Hal tersebut perlu dibenahi sehingga regulasi yang sudah komprehensif serta penerapan penanganan di lapangan dapat terintegrasi.
Ketua KPAI Ai Maryati Solihah menyebutkan bahwa sejumlah regulasi yang berkaitan dengan perlindungan anak sebetulnya sudah cukup komprehensif. Hal tersebut bisa untuk menciptakan ekosistem yang kondusif menekan terjadinya kasus kekerasan terhadap anak. Menurutnya, setidaknya dalam lima tahun terakhir, pemerintah menerbitkan sejumlah aturan, salah satunya Peraturan Pemerintah Nomor 78 tahun 2021 tentang Perlindungan Khusus Bagi Anak.
"Namun KPAI melihat ada gap, mulai upaya dalam regulasi dan aksesibilitasnya ini. Seperti lebih menguatkan sentra-sentra rehabilitasi. Mau tidak mau negara harus hadir," kata Ali Maryati dalam keterangannya kepada wartawan, Kamis (16/11).
Data KPAI menunjukkan bahwa pengaduan kasus perlindungan anak sepanjang Januari hingga September 2023 mencapai 1.800 kasus, terkait Pemenuhan Hak Anak (PHA) dan Perlindungan Khusus Anak (PKA).
Adapun sepanjang 2022, pihaknya mencatat sebanyak 2.133 kasus kekerasan terhadap anak, dengan kategori tertinggi berkaitan dengan kejahatan seksual, termasuk kekerasan fisik juga psikologis, serta kasus pornografi dan kejahatan siber.
"Bentuknya eskalatif, artinya tingkatannya dari yang ringan, sedang, hingga pada situasi yang kita tidak pernah terpikir. Angka tertinggi kekerasan seksual. Lalu fisik juga luar biasa tingginya. Memang ada penurunan, terutama pada 2019 sebelum Covid. Setelah Covid, era digital, kembali naik," bebernya.
Menurut Ai, beberapa penyebab anak menjadi korban kekerasan baik fisik dan atau psikis, salah satunya pengaruh negatif perkembangan teknologi dan informasi, permitivitas lingkungan sosial budaya, lemahnya kualitas pengasuhan, kemiskinan, tingginya angka pengangguran, serta kondisi lingkungan yang tidak ramah anak.
"Dengan angka yang masih tinggi ini, perhatian kita semua, khususnya pemerintah, memang harus lebih ditingkatkan kembali. Termasuk ke daerah-daerah luar yang tidak memiliki akses terdekat ke pengaduan maupun rehabilitasi," tuturnya.

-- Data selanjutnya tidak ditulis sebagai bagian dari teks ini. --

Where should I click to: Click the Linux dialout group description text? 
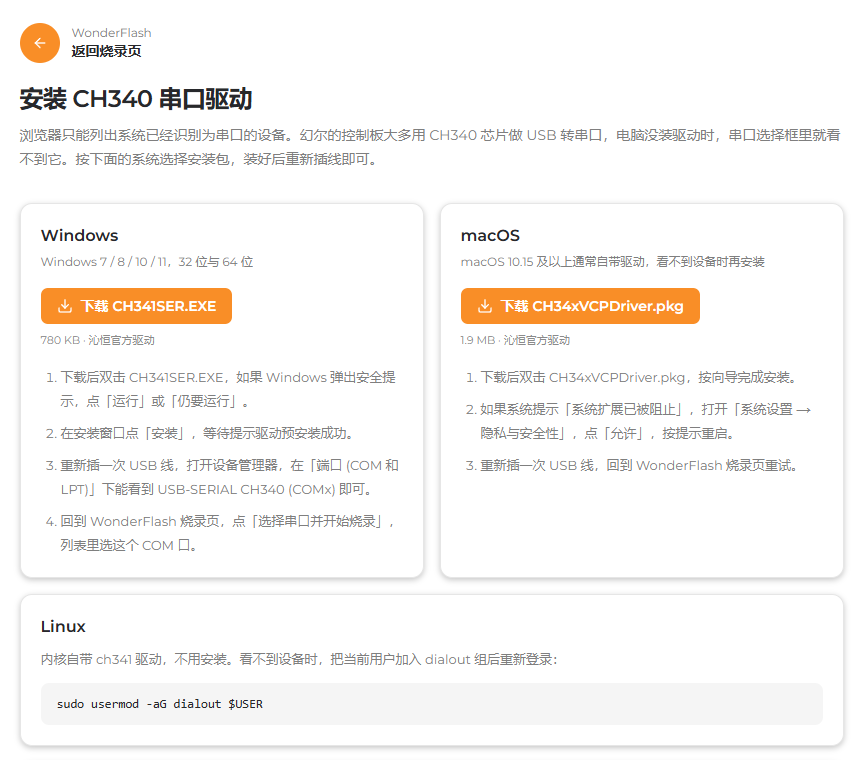tap(299, 659)
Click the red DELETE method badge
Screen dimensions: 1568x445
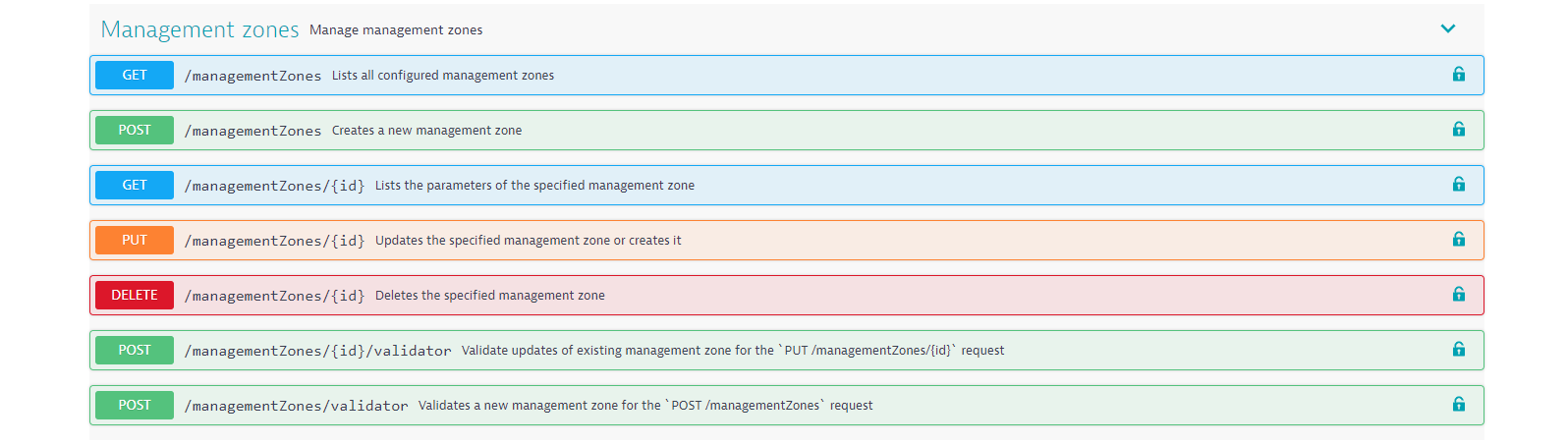tap(135, 295)
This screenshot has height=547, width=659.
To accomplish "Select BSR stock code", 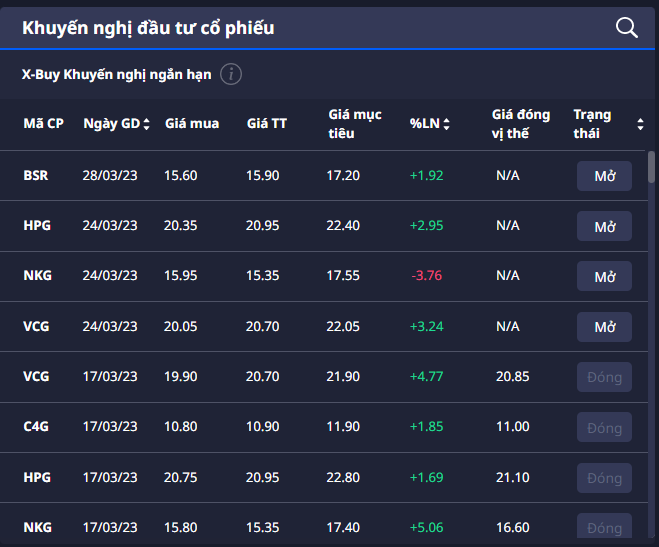I will coord(36,175).
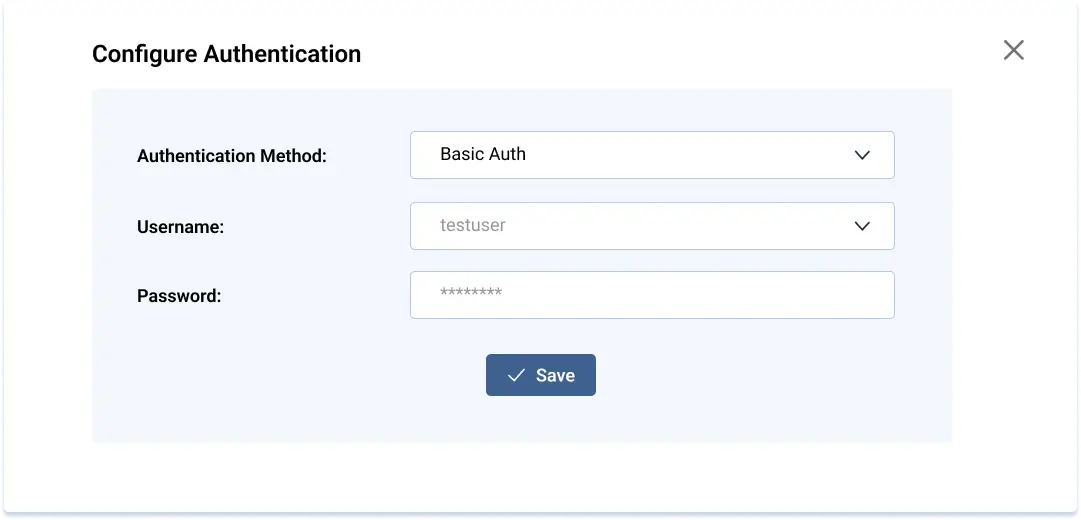
Task: Click the testuser placeholder text
Action: point(473,226)
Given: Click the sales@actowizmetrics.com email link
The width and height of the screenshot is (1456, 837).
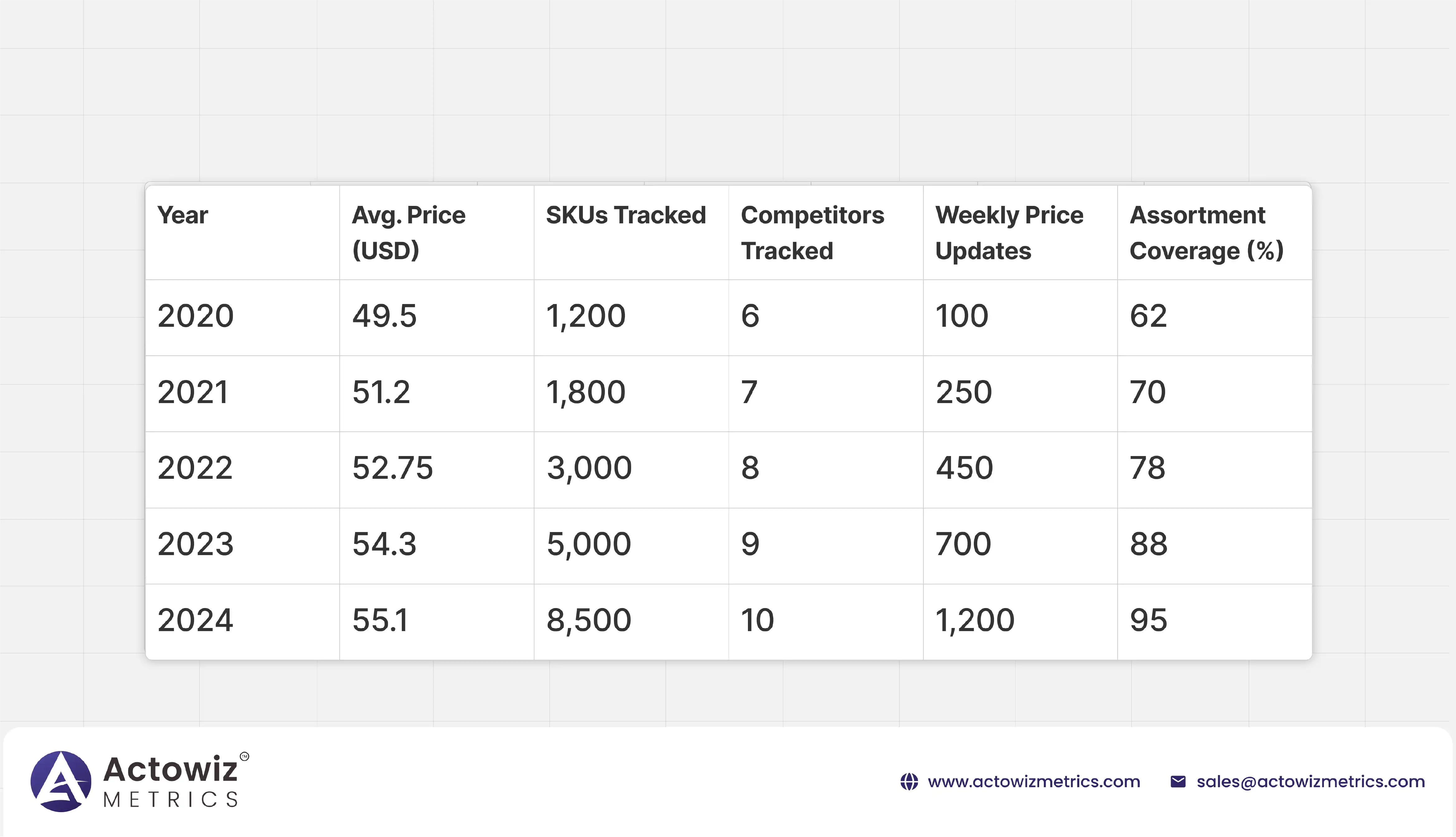Looking at the screenshot, I should (x=1311, y=782).
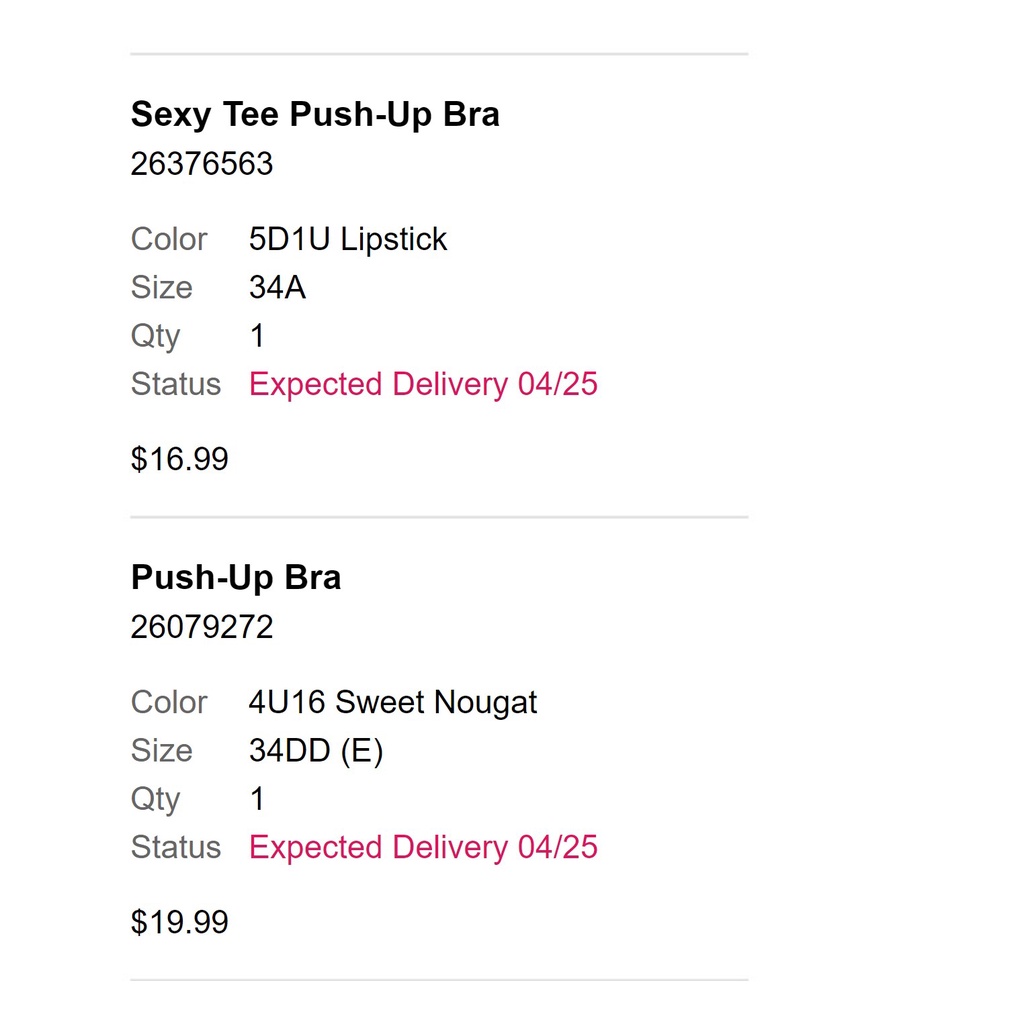Image resolution: width=1024 pixels, height=1024 pixels.
Task: Click the Size label of Push-Up Bra item
Action: (161, 751)
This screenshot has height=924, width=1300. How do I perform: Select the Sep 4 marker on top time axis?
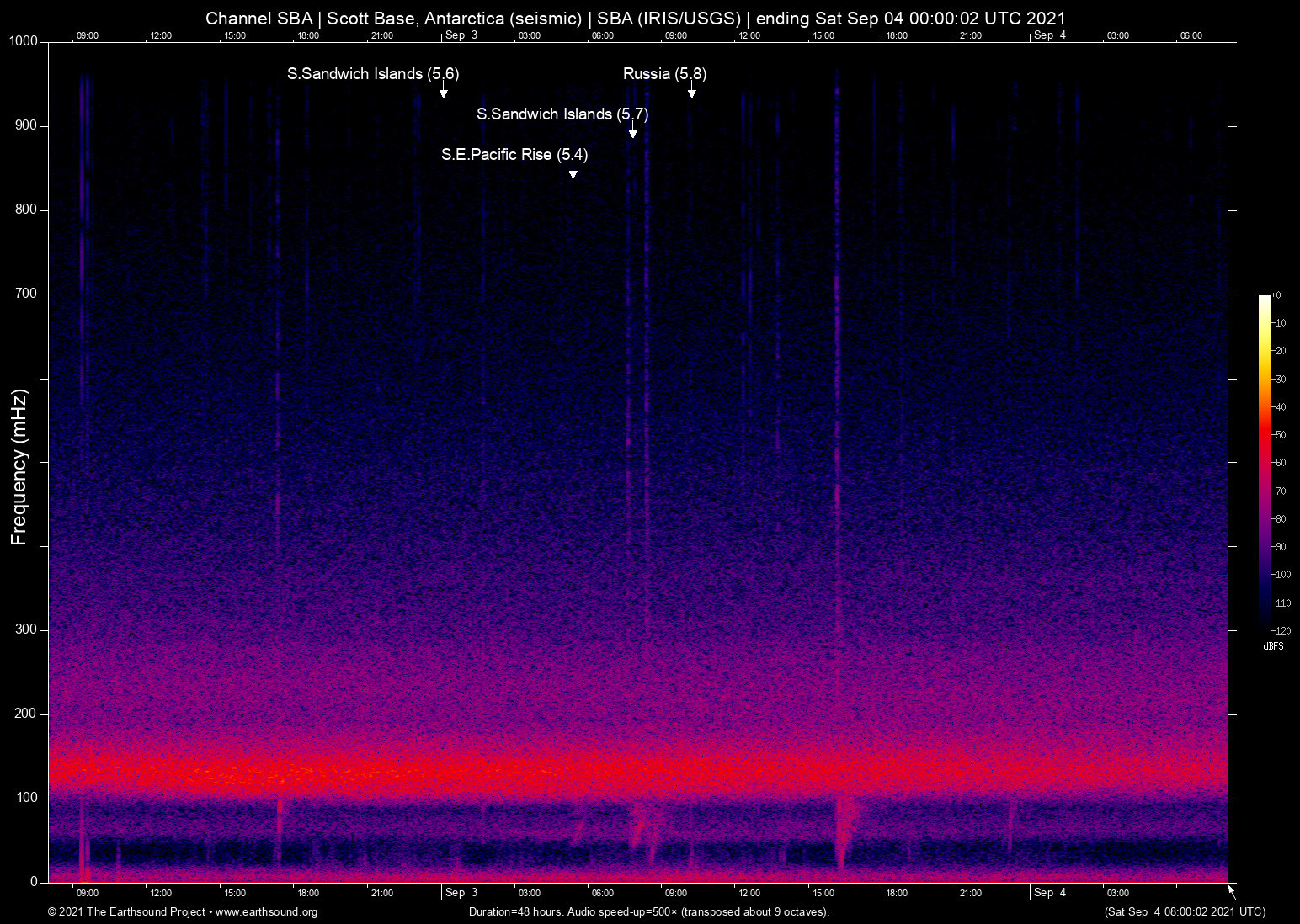click(1049, 35)
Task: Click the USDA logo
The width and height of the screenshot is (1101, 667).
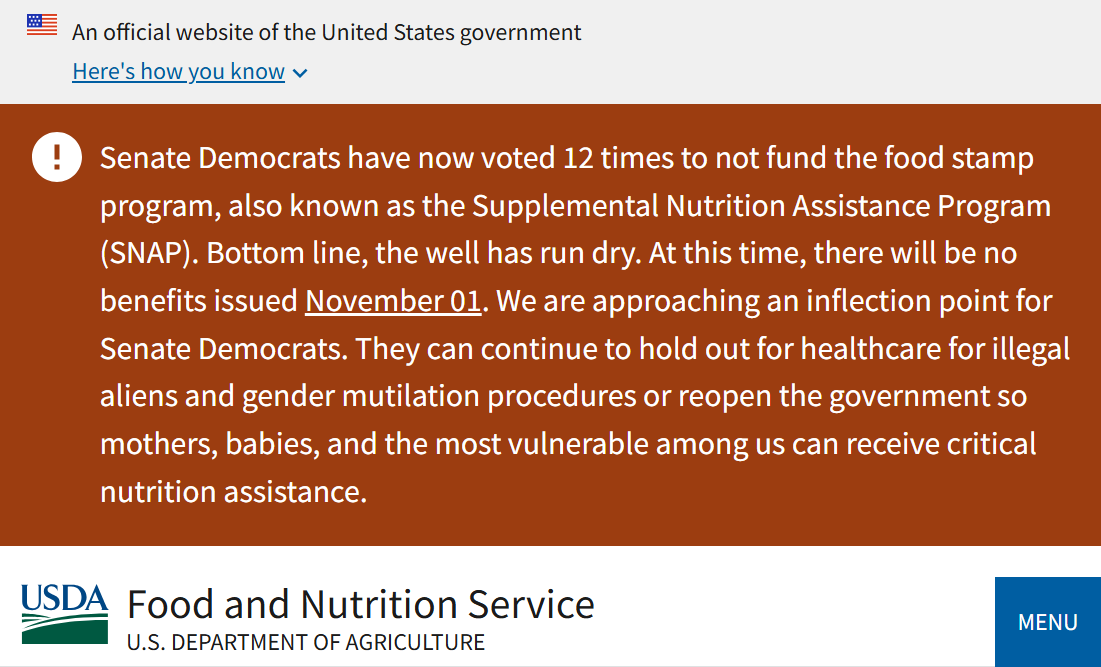Action: tap(64, 613)
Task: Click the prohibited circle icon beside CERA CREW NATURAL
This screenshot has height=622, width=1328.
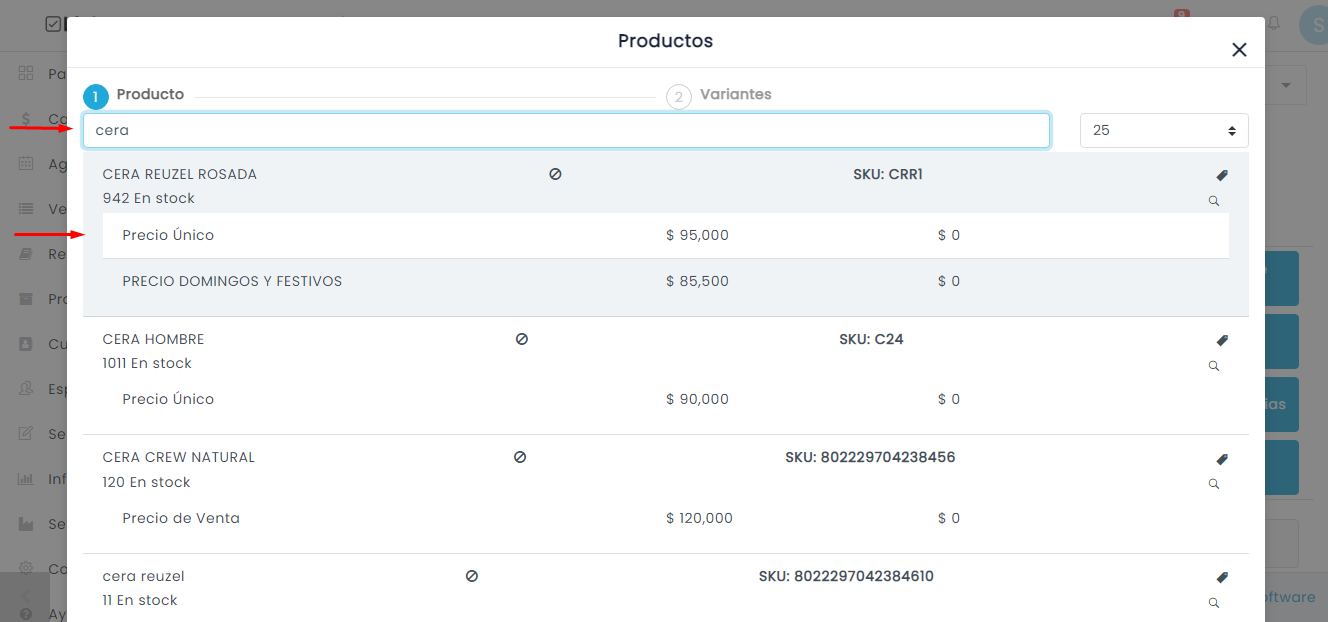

"Regulasi yang sudah ada, bahkan regulasi ini sudah komprehensif harus juga masuk dalam operasionalisasi yang aksesibilitasnya mudah, murah dan terjangkau," tambahnya.
KPAI sendiri sudah melakukan langkah kolaborasi perlindungan anak untuk menekan angka kekerasan. Terutama menekankan isu berkelanjutan pada level keluarga, komunitas, dan masyarakat. Pihaknya menganalisis rendahnya kualitas pengasuhan, hambatan dokumen kependudukan anak, hingga kurangnya pemahaman guru dan orang dewasa lain mengenai hak-hak anak.
Oleh karena itu, perlunya pengawasan dari masyarakat untuk mendeteksi pengasuhan tidak layak, maupun kekerasan terhadap anak. Diperlukan juga peningkatan kapasitas masyarakat dalam mendeteksi dini dan pemberian layanan perlindungan anak, dengan memaksimalkan kelompok yang sudah ada, serta pelibatan tokoh masyarakat dan keagamaan.